Jesse nodded, and turned to his mom. “I was telling him about the sharks, and how they have cartilage instead of bones, and–“

In the chaos of their reunion, Jesse had dropped his stuffed animal. Adam bent to scoop it up, handing it to him with a grin. “Don’t forget Pearl,” he said, and Jesse hugged the whale tight.

“What do you say to the nice men?” Barbara prompted.

“Thank you!”

Lawrence easily returned his broad smile, but as Jesse and Barbara turned to head back into the main entrance, it faltered a little on his lips. His blue eyes grew distant, fixing on the mother and son’s joined hands, and Adam looked away, feeling as if he was intruding.

“Adam,” he said, finally, and his voice sounded carefully rehearsed. “Do you mind if I step away for a moment to make a call?”

“Yeah, absolutely.” He caught his gaze again; Lawrence’s face was a canny mask of itself, betraying nothing but pleasant neutrality, but Adam was good enough now at reading him to know that he was miles away. “I’ll…” Adam’s eyes darted to his right. “I’ll be in the gift shop.”

It was nearly an hour later when Lawrence finally came to find him again. In the meantime, Adam had bought a keychain shaped like a crab for Amanda, specifically because he suspected she’d find it absurdly corny. He was browsing through the picture books for the third time when Lawrence’s hand landed gently on his shoulder. He turned; Lawrence seemed far more cheerful now, with a new lightness in his eyes and voice. “Ready to go?”

“Yeah.” Adam paused. “Um, did you– how was your call?”

Lawrence visibly softened, his eyes flicking from Adam’s to the book he still had in his hands, his gaze resting idly on the cartoon octopus on the cover as he spoke. “It went great. Diana had a terrific Christmas– she said she got nearly everything she wanted from Santa, and she’s very happy to be in Florida. They’re going to the beach this afternoon, and she told me she’s going to try and find some shells that she can bring home with her to show me.” His smile turned wistful, but still warm. “She said that she misses me, but that she’s having a wonderful time.”

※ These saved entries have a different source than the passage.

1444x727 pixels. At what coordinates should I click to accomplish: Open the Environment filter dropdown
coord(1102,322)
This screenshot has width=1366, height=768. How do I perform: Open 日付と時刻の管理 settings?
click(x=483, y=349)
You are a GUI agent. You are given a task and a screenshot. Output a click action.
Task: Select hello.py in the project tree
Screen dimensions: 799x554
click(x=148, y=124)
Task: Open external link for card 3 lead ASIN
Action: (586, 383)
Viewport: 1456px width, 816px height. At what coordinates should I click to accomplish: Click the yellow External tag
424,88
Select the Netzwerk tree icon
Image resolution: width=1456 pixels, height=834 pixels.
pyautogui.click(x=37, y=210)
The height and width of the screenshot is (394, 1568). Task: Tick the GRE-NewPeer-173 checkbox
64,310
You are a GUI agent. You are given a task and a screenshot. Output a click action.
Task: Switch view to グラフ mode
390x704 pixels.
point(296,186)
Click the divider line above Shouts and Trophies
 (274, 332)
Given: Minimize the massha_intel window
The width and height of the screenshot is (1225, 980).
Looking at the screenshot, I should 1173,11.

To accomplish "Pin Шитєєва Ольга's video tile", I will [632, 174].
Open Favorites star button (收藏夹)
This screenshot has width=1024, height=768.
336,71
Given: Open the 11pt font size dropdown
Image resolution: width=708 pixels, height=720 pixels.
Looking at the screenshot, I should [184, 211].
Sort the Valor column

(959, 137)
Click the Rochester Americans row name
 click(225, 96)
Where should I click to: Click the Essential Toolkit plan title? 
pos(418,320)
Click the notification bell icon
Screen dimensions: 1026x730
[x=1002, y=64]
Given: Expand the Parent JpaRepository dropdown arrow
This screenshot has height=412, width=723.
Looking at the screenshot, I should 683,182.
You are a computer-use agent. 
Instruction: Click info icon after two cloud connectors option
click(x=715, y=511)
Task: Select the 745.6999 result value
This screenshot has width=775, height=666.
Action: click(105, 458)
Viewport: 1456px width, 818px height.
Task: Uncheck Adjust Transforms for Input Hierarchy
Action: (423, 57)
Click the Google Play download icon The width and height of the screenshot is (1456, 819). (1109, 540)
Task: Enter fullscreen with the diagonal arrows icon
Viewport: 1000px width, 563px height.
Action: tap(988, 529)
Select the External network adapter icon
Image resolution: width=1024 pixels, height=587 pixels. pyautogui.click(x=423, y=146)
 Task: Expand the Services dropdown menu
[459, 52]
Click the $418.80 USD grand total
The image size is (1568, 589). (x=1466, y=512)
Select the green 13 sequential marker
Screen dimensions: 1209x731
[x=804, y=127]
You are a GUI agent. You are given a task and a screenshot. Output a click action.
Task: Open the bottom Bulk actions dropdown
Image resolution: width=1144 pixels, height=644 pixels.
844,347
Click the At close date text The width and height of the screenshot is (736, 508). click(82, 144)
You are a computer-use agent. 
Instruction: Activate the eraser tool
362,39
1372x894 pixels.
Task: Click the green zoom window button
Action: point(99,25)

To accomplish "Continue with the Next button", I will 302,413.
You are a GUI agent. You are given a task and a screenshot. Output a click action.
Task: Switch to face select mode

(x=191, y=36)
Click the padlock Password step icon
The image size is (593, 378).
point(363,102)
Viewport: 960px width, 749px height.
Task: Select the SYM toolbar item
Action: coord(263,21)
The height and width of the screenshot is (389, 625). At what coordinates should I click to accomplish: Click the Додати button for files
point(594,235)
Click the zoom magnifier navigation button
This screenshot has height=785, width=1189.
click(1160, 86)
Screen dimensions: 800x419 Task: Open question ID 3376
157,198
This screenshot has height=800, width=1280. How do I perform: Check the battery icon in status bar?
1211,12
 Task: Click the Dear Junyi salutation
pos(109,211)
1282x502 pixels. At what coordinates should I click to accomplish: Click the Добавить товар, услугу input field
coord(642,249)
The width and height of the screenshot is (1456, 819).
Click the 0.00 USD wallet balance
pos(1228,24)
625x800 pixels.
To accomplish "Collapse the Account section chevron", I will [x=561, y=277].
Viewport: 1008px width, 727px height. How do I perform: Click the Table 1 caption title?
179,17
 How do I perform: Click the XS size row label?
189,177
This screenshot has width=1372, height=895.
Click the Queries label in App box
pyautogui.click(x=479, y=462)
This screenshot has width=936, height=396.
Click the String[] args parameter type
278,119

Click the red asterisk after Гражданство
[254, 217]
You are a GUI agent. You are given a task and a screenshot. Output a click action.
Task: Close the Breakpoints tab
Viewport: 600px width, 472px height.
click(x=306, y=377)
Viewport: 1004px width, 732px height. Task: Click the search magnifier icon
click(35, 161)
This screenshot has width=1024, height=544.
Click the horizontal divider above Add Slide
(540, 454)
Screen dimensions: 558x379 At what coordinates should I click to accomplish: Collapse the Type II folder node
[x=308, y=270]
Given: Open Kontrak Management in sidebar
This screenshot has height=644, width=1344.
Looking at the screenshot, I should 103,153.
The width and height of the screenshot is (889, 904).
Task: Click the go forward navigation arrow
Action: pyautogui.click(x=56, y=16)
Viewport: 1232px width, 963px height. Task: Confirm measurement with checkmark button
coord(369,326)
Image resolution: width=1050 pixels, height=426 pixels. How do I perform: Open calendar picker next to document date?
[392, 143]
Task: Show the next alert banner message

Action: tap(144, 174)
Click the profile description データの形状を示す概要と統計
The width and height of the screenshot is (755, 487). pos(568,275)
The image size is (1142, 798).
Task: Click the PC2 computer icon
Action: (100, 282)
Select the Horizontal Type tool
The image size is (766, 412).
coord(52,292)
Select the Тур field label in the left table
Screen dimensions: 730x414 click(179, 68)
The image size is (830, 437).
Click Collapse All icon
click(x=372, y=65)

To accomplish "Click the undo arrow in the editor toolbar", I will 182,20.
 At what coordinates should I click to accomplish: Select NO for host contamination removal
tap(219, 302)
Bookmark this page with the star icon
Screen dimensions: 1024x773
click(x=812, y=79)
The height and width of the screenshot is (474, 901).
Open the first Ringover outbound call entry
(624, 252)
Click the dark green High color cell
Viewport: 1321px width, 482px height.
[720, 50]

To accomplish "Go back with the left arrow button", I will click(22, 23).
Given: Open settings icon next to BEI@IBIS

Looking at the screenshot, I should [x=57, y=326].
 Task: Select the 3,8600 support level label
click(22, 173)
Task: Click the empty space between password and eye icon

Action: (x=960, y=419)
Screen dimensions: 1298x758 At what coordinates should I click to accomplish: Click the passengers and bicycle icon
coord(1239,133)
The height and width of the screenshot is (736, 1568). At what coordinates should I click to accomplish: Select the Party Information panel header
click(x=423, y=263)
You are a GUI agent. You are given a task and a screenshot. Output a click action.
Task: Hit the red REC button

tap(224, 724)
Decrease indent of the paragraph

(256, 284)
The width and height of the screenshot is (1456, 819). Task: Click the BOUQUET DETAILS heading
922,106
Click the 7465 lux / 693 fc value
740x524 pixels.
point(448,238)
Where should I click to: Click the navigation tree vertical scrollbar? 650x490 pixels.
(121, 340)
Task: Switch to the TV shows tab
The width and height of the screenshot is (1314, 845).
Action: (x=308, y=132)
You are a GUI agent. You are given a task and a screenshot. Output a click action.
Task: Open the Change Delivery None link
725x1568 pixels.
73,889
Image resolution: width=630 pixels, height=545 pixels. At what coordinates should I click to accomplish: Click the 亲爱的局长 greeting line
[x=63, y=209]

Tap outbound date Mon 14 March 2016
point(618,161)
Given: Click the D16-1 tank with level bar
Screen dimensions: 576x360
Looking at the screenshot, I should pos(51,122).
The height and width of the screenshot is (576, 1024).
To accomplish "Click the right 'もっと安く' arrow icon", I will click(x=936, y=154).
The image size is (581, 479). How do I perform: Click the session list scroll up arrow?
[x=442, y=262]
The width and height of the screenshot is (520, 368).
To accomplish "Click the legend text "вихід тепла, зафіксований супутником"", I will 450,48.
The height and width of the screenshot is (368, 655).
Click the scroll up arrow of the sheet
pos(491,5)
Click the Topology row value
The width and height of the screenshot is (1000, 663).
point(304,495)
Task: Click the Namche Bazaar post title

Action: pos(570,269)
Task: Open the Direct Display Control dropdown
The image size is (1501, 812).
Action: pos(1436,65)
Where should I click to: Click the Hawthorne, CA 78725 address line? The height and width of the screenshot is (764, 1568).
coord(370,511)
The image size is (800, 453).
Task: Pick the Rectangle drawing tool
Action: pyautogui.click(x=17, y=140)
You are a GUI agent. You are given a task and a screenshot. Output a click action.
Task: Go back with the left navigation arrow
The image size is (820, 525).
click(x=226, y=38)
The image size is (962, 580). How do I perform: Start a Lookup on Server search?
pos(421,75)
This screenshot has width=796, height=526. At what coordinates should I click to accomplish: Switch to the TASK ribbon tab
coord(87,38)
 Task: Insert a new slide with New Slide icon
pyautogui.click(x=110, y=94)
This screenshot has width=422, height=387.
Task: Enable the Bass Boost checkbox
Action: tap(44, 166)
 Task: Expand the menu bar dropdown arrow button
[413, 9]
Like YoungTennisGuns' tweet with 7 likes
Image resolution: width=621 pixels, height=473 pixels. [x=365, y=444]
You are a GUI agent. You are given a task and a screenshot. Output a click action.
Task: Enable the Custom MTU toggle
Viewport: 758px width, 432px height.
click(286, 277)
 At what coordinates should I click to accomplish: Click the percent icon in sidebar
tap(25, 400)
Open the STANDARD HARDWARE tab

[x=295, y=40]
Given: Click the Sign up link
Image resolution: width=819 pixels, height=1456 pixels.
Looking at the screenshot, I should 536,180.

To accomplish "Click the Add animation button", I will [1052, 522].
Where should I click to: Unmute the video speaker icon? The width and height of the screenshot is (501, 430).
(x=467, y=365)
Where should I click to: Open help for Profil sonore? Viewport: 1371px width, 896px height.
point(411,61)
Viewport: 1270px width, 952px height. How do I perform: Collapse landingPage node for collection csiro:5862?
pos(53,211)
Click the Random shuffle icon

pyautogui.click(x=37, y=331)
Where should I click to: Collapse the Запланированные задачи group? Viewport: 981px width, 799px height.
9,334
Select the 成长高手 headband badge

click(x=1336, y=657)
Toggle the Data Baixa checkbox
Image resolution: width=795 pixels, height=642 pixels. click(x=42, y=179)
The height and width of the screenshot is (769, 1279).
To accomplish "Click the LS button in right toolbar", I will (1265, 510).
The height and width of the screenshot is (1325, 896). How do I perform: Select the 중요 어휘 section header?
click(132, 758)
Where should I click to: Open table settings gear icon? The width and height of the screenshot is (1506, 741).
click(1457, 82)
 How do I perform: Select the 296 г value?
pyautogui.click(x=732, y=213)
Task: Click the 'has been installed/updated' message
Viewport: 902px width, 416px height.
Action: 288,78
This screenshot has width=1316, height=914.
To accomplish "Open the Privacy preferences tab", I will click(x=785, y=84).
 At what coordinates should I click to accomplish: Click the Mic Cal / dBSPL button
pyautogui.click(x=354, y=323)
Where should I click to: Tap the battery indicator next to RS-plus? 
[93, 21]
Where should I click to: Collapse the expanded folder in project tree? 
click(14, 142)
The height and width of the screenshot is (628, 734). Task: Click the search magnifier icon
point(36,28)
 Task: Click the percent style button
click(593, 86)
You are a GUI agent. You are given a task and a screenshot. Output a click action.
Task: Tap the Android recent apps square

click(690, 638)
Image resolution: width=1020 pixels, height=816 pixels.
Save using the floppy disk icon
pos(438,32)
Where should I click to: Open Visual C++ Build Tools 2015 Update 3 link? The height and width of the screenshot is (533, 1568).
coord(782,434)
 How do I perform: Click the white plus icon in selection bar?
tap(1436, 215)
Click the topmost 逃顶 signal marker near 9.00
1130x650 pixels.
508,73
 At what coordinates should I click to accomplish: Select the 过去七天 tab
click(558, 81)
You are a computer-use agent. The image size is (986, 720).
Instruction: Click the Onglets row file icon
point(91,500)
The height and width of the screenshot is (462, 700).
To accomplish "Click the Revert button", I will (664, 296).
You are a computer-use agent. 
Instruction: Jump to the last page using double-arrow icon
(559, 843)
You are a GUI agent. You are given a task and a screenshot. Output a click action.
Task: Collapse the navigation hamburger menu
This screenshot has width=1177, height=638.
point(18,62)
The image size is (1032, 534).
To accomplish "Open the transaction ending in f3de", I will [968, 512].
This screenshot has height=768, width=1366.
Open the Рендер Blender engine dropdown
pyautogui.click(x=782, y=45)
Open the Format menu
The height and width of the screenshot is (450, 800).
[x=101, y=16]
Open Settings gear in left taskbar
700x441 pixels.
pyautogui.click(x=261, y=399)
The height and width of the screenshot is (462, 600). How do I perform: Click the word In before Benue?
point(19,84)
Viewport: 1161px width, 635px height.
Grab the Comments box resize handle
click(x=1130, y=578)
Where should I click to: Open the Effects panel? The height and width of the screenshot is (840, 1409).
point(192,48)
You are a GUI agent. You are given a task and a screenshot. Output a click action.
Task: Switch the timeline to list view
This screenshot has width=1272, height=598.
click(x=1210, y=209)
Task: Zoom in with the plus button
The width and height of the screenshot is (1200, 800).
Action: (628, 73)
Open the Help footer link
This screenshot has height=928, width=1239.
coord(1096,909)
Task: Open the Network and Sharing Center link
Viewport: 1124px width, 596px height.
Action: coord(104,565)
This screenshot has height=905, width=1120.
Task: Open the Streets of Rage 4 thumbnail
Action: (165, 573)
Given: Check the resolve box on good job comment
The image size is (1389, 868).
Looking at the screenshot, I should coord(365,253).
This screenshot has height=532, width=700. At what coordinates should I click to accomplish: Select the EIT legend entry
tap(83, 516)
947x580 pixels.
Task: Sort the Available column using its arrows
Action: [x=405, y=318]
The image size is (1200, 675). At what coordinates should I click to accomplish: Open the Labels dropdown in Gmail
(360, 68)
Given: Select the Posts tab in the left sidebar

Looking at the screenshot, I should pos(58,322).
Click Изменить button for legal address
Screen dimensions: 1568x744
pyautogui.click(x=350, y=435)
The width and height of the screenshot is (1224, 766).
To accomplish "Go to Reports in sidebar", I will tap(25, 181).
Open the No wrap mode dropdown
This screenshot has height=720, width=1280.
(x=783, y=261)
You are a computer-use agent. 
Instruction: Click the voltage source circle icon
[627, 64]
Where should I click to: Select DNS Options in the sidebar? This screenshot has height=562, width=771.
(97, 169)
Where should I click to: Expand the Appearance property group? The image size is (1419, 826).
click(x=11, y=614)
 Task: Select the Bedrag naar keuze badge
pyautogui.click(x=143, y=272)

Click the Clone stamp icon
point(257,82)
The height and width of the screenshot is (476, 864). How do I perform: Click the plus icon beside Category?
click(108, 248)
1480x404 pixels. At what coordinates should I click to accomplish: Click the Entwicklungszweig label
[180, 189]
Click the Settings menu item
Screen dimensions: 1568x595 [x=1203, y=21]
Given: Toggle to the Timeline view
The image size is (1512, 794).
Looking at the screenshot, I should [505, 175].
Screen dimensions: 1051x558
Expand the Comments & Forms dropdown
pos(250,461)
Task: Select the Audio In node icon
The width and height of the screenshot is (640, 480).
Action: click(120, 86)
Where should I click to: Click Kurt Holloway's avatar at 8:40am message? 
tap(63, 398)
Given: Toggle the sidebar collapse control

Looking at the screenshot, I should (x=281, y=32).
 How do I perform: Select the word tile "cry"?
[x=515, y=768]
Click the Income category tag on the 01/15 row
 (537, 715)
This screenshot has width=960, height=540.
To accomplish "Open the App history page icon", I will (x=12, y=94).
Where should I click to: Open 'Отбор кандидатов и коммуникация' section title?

“That’s great, Lawrence.” Adam bit his lip. “How’s…how’s Alison?”

“She’s fine.” He met his eyes again, and there was a little coolness in the blue– not directed towards Adam, he could tell, but it was still enough to make his stomach tip uneasily. “She thinks I’m traveling alone,” Lawrence said, just a shade shy of casual. “She said she hoped I wasn’t too lonely.”

Whatever Adam had been about to say died on his tongue. Lawrence extended his hand, gesturing for them both to leave the gift shop, and as Adam led the way into the main lobby, his mind raced. Why hadn’t he told her? Was Adam just that unimportant of a fixture in Lawrence’s life, that he wasn’t worth mentioning at all? Or…had Lawrence lied to her deliberately? And if he had– why?

“I don’t know about you,” Lawrence said, and Adam hastily tucked his thoughts away for later, “but I could go for some lunch. Should we eat, and then check out that Miracle on 34th Street thing Sam mentioned?”

“Sure.” He paused. “You’re– you’re done with the aquarium?”

Lawrence shrugged. “If you are.”

Adam felt that it would be too childish to say that he’d been kind of looking forward to seeing the jellyfish, so he simply nodded. The aquarium had been getting more and more crowded as the afternoon wore on, anyway, and he was sure that the noise of screaming kids echoing off the concrete floors would’ve burrowed into his brain deep enough to sprout into a full migraine before long.

“Lunch, then. On me, this time.”

Adam picked an old fashioned diner from the guidebook, located squarely between the harbor and Hampden, to treat Lawrence to lunch. Feeling obliged by local custom, he ordered the crabcakes, and Lawrence followed his lead. As they ate, Adam glanced out the windows, absorbing the sight of the city around them. Baltimore was all brick and glass and green copper roofs in this part of the city, and the buildings were far lower than in New York, allowing the sky to spread out above them in a soft gray blanket. Once the sun began to set, Adam thought, he’d like to try and take a few photos from somewhere high up, to capture the spill of light over the harbor with its mix of yachts and old sailing ships.

“What’s on your mind?” Lawrence asked, his mouth full of crab, and Adam ducked his head to hide the smile that endearingly uncouth detail pulled from him.

“Just thinking about taking some pictures of the city,” he said, spearing his fork through a tender bite of crabcake. “D’you think the hotel would let me up on the roof?”

Lawrence swallowed, and dabbed his lips with his napkin. “I doubt it, unfortunately. Too much of a risk for them, legally speaking, if you slipped or something. God forbid.”

“Eh, that’s alright. I can take them from the ground level, too– it’s just more interesting to have a bird’s eye view.” Adam took a large bite, casting his gaze back out over the streets and the few people out braving the cold.

Lawrence studied him. “What were your Christmases like with your parents?” he asked, his tone only betraying a calm curiosity.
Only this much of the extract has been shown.